Open Question: Is Proportional Full Payment the "best" Sybil-resistant mechanism? In a permissionless setting, we only consider Sybil-resistant mechanisms where players do not benefit by splitting their bids across multiple identities. We believe that Proportional Full Payment is in the ideal range of Sybil-resistant mechanisms, performing well in terms of both revenue/MEV oracle accuracy and fairness. We leave as an interesting open question the degree to which Proportional Full Payment is "optimal" (e.g., we fail to find another Sybil-resistant mechanism that outperforms it on both revenue and fairness).
(For side notes#1and#2related to the specific calculations, please see the original text)
(4) Inference
Let’s summarize what we have learned. Section 3 demonstrated the fundamental trade-off between MEV oracle accuracy and fairness in the context of the execution ticket mechanism. A protocol may be willing to pay for more allocation and entropy (in the form of reduced revenue) to improve and maintain the protocol’s credible neutrality. Furthermore, using the model to derive equilibrium bids helps us understand how agents might react when faced with various allocation and payment rules.
Further questions (back to our three W^4 problems):
What are the players competing for? Can we expand the model to allow different players to place different values on different parts of the block (e.g., an arbitrageur may place particular value on the top of the block, but place no value on the rest)?

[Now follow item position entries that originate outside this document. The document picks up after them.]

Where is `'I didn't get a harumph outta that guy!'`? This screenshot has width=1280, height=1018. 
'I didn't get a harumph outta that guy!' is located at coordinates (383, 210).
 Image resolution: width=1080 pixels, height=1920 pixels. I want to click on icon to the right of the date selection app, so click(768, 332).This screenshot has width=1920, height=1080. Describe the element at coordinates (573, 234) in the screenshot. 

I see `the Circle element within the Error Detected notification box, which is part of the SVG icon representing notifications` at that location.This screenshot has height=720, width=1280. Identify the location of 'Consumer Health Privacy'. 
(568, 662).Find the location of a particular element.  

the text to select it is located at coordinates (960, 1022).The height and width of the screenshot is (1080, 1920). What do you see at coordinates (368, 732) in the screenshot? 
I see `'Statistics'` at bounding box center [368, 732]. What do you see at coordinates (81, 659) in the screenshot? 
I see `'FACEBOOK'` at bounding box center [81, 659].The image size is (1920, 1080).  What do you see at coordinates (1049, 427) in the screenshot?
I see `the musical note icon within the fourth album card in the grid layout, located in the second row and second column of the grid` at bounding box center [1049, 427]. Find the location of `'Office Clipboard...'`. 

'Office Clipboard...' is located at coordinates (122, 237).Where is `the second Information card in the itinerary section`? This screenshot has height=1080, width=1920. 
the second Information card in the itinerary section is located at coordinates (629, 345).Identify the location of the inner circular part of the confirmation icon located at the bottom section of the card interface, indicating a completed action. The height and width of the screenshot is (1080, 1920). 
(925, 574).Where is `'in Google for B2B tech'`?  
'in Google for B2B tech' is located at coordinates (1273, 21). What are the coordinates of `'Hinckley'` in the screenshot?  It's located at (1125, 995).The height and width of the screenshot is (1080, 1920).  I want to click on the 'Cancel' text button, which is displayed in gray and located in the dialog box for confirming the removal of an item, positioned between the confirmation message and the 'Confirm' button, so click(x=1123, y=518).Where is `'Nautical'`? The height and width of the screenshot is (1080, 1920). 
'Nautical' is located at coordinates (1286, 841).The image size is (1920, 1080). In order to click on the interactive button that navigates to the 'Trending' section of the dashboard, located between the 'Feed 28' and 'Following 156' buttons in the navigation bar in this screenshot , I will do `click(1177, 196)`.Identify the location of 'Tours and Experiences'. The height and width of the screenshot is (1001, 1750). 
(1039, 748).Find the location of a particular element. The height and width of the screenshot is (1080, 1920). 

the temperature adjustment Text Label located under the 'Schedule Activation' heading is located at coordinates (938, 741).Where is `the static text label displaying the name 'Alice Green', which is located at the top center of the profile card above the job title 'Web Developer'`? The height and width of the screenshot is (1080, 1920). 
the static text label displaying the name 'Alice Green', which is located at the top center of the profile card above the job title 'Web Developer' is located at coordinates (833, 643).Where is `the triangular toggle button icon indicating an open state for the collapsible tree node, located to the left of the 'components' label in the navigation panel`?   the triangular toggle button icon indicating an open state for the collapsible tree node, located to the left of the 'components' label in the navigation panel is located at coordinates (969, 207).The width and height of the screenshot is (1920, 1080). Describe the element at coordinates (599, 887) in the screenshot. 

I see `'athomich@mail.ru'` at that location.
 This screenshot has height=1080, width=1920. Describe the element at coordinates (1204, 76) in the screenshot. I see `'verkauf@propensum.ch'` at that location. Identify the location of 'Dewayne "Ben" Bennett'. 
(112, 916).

When does the game take place? How does the accuracy of the MEV oracle change if the game takes place far in advance rather than during the slot (e.g. pricing future expected MEV vs. currently achievable MEV)?
How are block builders selected? Are there Sybil-resistant mechanisms that outperform proportional full payments in terms of both revenue and fairness? Can we more formally describe the fundamental trade-off between revenue and fairness? Given Sybil-resistant constraints, what alternative allocation and payment rules should be explored (e.g., the Tollock competition, where the allocation rule is determined by a parameter α>1, as i=bi^α/∑jbj^α), and can we identify the optimal choice?
Returning to the broader perspective, other versions of the W^4H problem may require different models to reason about.
Who controls the outcome of the game? What kind of collusion might occur in a committee-enforced version of the mechanism? If instant block auctions continue to take place outside the protocol, should we explicitly describe a secondary market?
When does the game take place? How critical is network latency when considering selling block space in advance vs same-slot sales? Is it worth modeling a partially synchronous environment? How would valuations change for block builders if multi-slot MEV were feasible?
Where does the MEV oracle come from? If it comes from a committee, do committee members have incentives to behave dishonestly? Do these incentives depend on whether the MEV captured by the protocol is burned or smoothed?
As always, there are many open questions, but we hope that (a) the W^4H problem will help expand our understanding of block space allocation mechanisms, and (b) a deeper exploration of allocation mechanisms will help us understand the potential design space of execution tickets.